__INSTRUCTIONS TO FOLLOW__:
Write out only the final part of the records below. It begins with the line that contains "Given: Click the Shuriken.top heading link" and ends with the last line.

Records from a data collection
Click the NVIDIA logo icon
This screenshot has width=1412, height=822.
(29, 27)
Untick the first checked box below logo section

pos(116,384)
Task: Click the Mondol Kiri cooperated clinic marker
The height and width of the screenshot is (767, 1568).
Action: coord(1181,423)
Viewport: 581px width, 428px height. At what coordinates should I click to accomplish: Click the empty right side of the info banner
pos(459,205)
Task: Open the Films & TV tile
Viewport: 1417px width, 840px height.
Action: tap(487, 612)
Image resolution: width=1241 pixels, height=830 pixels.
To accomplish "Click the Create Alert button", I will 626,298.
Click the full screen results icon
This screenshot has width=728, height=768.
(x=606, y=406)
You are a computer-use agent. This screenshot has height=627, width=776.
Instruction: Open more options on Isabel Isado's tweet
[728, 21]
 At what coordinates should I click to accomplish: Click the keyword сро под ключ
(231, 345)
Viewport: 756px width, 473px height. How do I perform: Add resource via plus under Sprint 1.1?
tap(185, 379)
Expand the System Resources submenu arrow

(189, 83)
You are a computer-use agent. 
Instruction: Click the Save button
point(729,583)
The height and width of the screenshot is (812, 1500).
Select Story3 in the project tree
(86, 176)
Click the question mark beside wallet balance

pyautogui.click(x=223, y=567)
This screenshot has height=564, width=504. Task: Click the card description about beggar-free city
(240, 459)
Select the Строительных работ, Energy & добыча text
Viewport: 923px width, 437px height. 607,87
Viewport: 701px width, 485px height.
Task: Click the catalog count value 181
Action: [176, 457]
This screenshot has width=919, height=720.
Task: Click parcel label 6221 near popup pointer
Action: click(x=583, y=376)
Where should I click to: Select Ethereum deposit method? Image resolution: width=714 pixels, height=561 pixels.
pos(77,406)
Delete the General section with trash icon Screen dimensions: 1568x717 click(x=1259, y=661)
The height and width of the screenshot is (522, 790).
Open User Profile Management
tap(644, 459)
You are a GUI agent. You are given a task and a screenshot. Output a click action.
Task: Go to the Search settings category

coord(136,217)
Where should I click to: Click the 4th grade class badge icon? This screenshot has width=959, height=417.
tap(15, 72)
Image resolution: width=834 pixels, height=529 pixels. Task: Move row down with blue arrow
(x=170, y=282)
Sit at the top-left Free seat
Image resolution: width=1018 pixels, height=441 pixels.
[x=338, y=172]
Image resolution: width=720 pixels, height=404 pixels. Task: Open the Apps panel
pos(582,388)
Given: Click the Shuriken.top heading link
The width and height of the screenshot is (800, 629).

__SOLUTION TO THIS EXERCISE__:
Given: Click the Shuriken.top heading link
The width and height of the screenshot is (800, 629).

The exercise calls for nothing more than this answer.